Top Book Picks from 2019

I’m not sure how it happened. We moved to the country. The children lived outdoors in the summer. And I read. I sat my pregnant body on the couch every nap time at noon and read. I snuggled in the covers when the kids protested bedtime in their beds at 7 p.m. and read. When deep reading happened, I read for hours. When book club deadlines came up, I read for hours.

For me, reading is a pleasure, a professional development and an academic pursuit. Picture books are an opportunity to stop the pressures of the days, put aside the to-do list and enter a magical world with my children.

The books I loved in 2019 are fairly diverse and I share them here by category.

In Literature

three books stood out to me.

Cover of “A Christmas Carol” by Charles Dickens

First, A Christmas Carol by Charles Dickens as a familiar, the cozy, and feel-good winter read.

Cover of “Frankenstein” by Mary Shelley

For a summer book club, I made my way through Frankenstein by Mary Shelley the monstrous Halloween cultural icon placed in the story of which has lessons we would do well to consider in this remarkable scientific age. Its themes include the responsibility one bears after playing with life through scientific research and the question of what makes someone human. Bearing almost no resemblance to movies young and old, “Frankenstein” is a thoroughly thought-provoking read and groundbreaking book in the canon of science fiction.

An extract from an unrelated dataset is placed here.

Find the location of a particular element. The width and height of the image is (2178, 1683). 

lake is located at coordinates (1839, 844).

Cover of “The Portrait of a Lady” by Henry James

But my favorite work this year in literature was The Portrait of a Lady by Henry James. Flannery O’Connor, whose work I love and whose life I admire, read everything James wrote. His characters are nuanced, the story intriguing. I love a good female protagonist, and although the ending did not quite offer the closure I craved, the writing was impeccable and I look forward to returning to this one again and again.

Spirituality and Religion

Cover of “I Believe in Love: A Personal Retreat Based on the Teaching of St. Thérèse of Lisieux” by Jean C. J. d'Elbée

In books focused on spirituality and religion, nothing quite compared to reading I Believe in Love: A Personal Retreat Based on the Teaching of St. Thérèse of Lisieux by Jean C. J. d’Elbée and How Catholic Art Saved the Faith: The Triumph of Beauty and Truth in Counter-Reformation Art by Elizabeth Lev. I read “I Believe in Love” as a high school student and delving into that work was a reflective exercise revealing to me a pattern to my life and relationship with God I had not yet seen.

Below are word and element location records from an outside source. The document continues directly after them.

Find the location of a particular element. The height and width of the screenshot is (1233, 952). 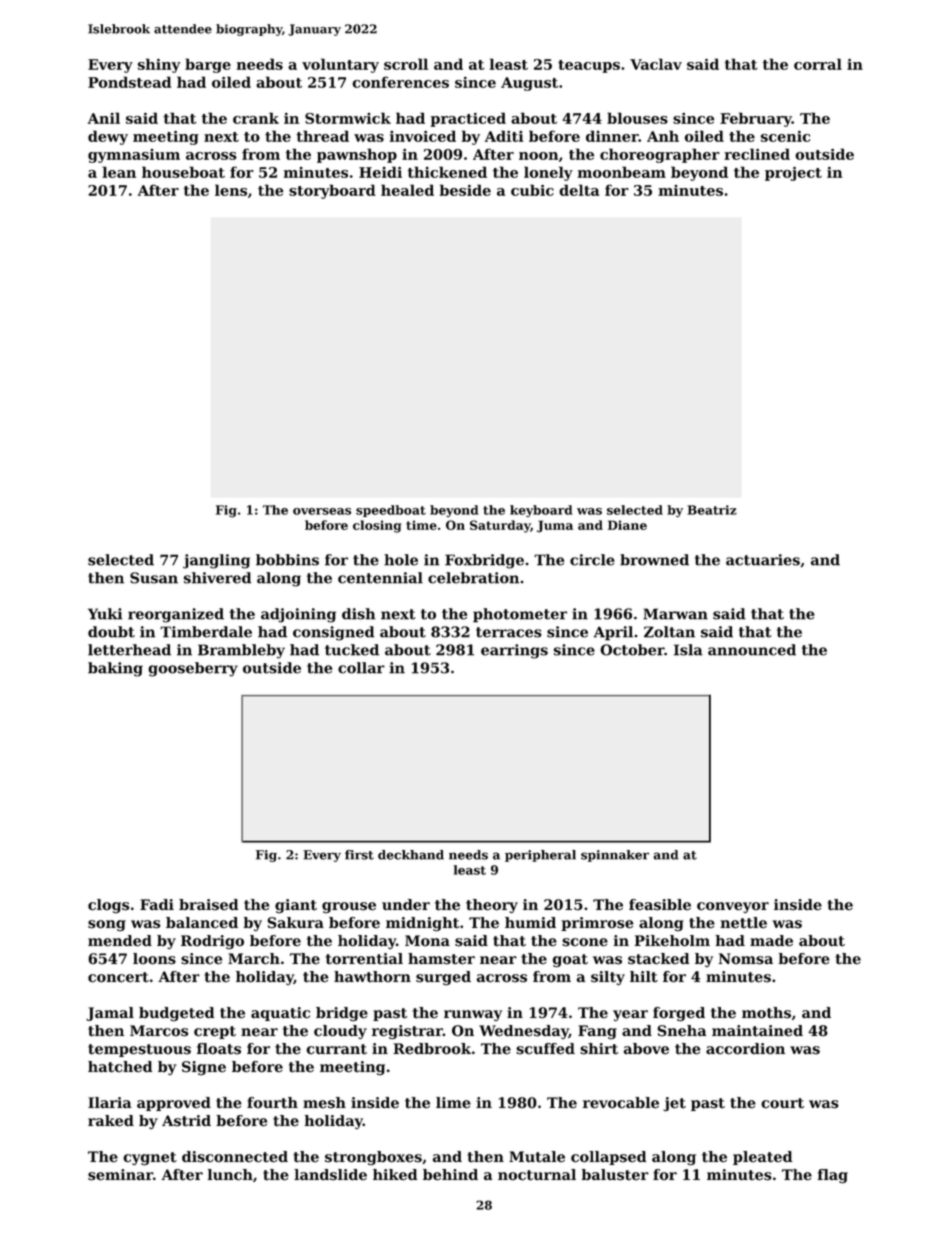

lean is located at coordinates (119, 172).
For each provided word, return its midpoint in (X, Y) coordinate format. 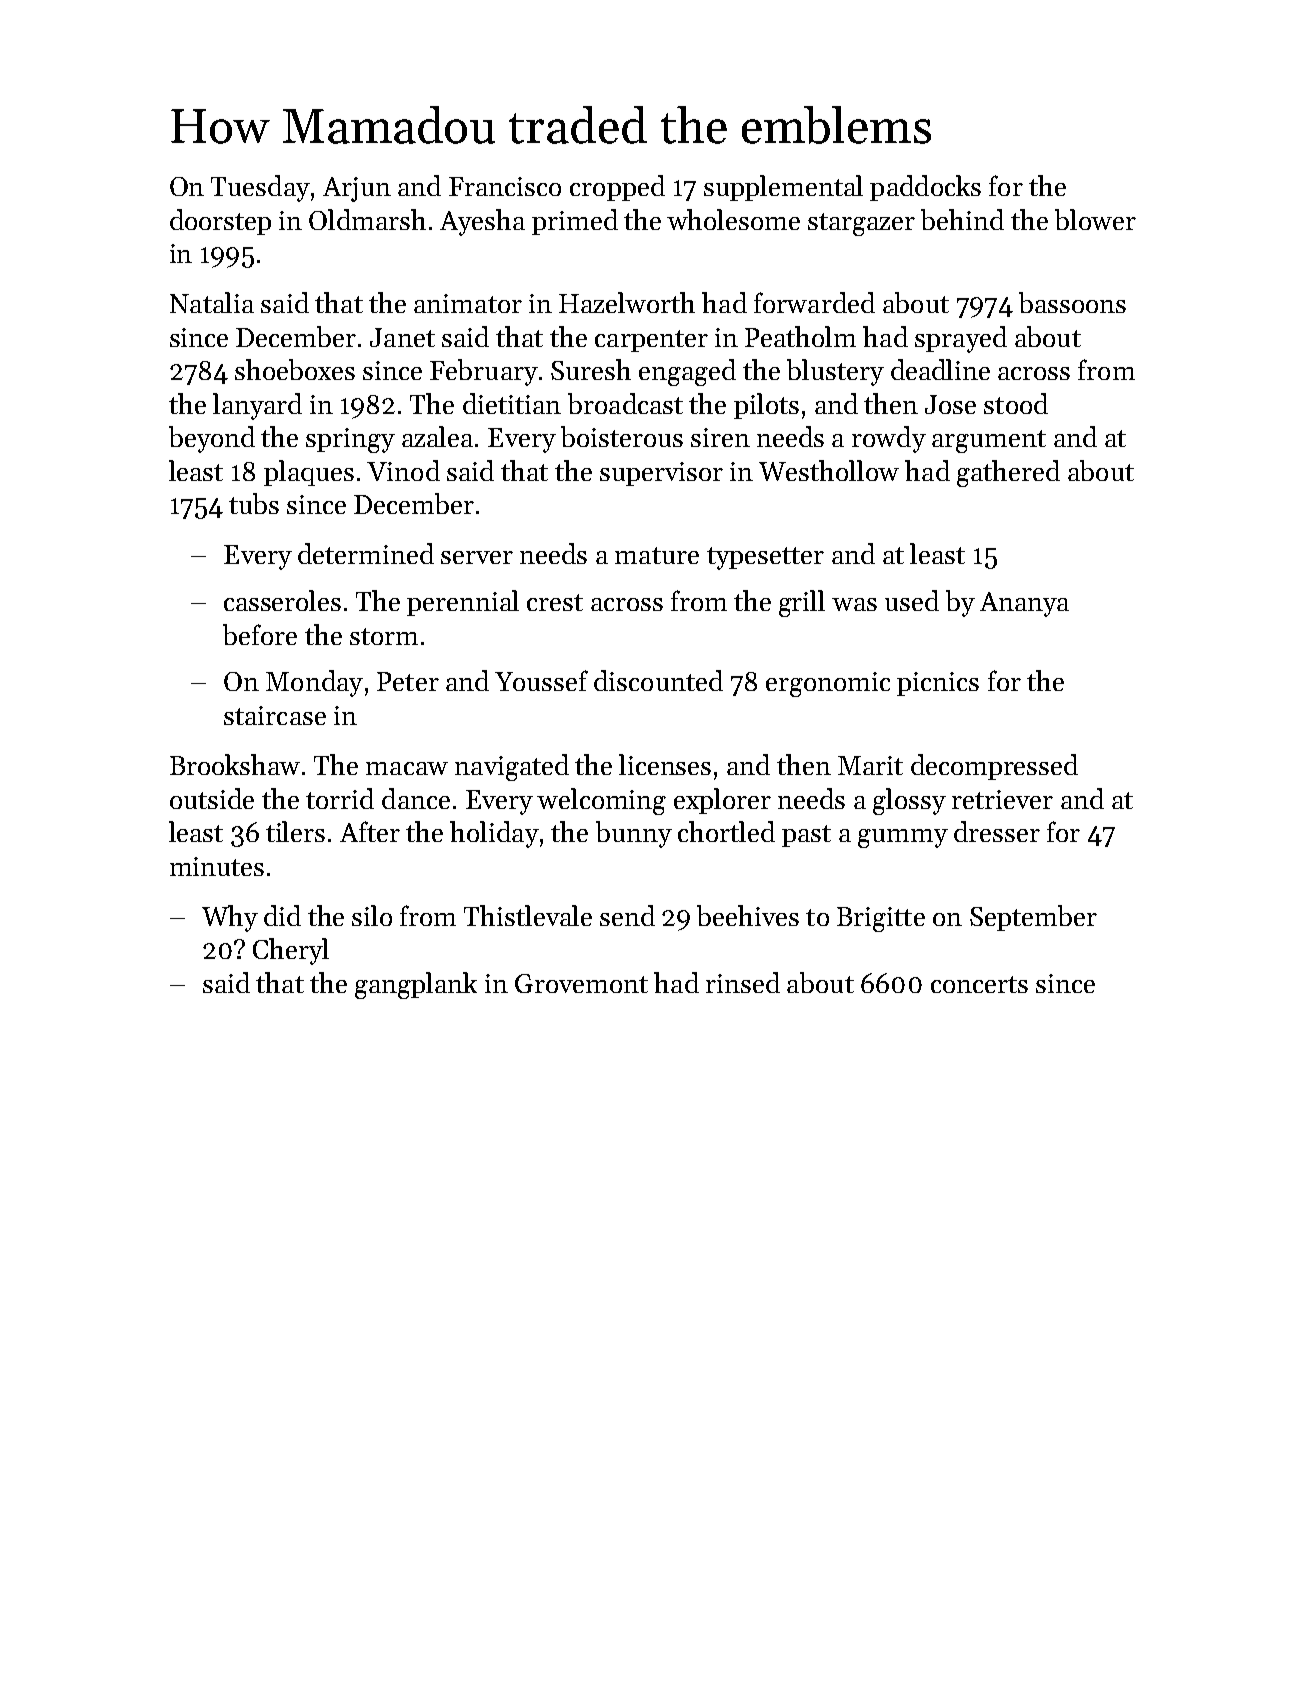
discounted (658, 680)
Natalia (212, 302)
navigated (512, 767)
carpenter (651, 341)
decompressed (994, 767)
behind (962, 219)
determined (366, 553)
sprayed (961, 339)
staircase (275, 715)
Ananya (1024, 604)
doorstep (220, 222)
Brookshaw (235, 764)
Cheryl (291, 951)
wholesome (733, 219)
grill (802, 603)
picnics (938, 684)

Cover of “How Catholic Art Saved the Faith: The Triumph of Beauty and Truth in Counter-Reformation Art” by Elizabeth Lev.

In How Catholic Art Saved the Faith Lev walks the reader through the symbolism and cultural role of religious art during the Post-Reformation period. The book is a delight the eyes, the full color illustrations fodder for the soul, and it answers the question of why so much religious art seems to come from this particular time period.

The Craft of Writing

Cover of “The Letters of Flannery O'Connor and Caroline Gordon” by Christine Flanagan

To improve my craft,I took great pleasure in reading The Letters of Flannery O’Connor and Caroline Gordon by Christine Flanagan. Gordon was an established writer as O’Connor started out and her advice to O’Connor as an author-mentor is absolute gold for the writer who takes the work of writing seriously.

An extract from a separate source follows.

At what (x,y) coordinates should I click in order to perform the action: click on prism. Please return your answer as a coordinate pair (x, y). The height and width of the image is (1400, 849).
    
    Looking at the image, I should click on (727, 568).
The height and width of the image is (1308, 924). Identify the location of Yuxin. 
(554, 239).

In the self-help department

Cover of "It’s Good to Be Here” by Christina Chase.

one book stood out among the many I read for research for my next book project: It’s Good to Be Here by Christina Chase. Chase is a disabled woman with a degenerative muscular disorder. Having lived three times over what doctors predicted, her sharp and poetic mind brings into focus the things that really matter and helps right the perspective so easily lost when one is able-bodied. As a mother of a child with a chronic medical condition, this may be the best and most meaningful book I read all year.

and in 2020

While I do not adhere to reading lists with any form of discipline, my goals for reading in 2020 include another work by Charles Dickens, Little Dorrit; Henry James, The Golden Bowl; a foundation work in fiction, Beowolf and parts of The Canterbury Tales; and books on writing, The Art of Fiction by John Gardner; philosophy, Essays on Women by Edith Stein; and Catholic thought/spirituality, Literature Through the Eyes of Faith by R. R. Reno.

Do you have plans for what you will read in 2020? And yes, audiobooks most definitely count.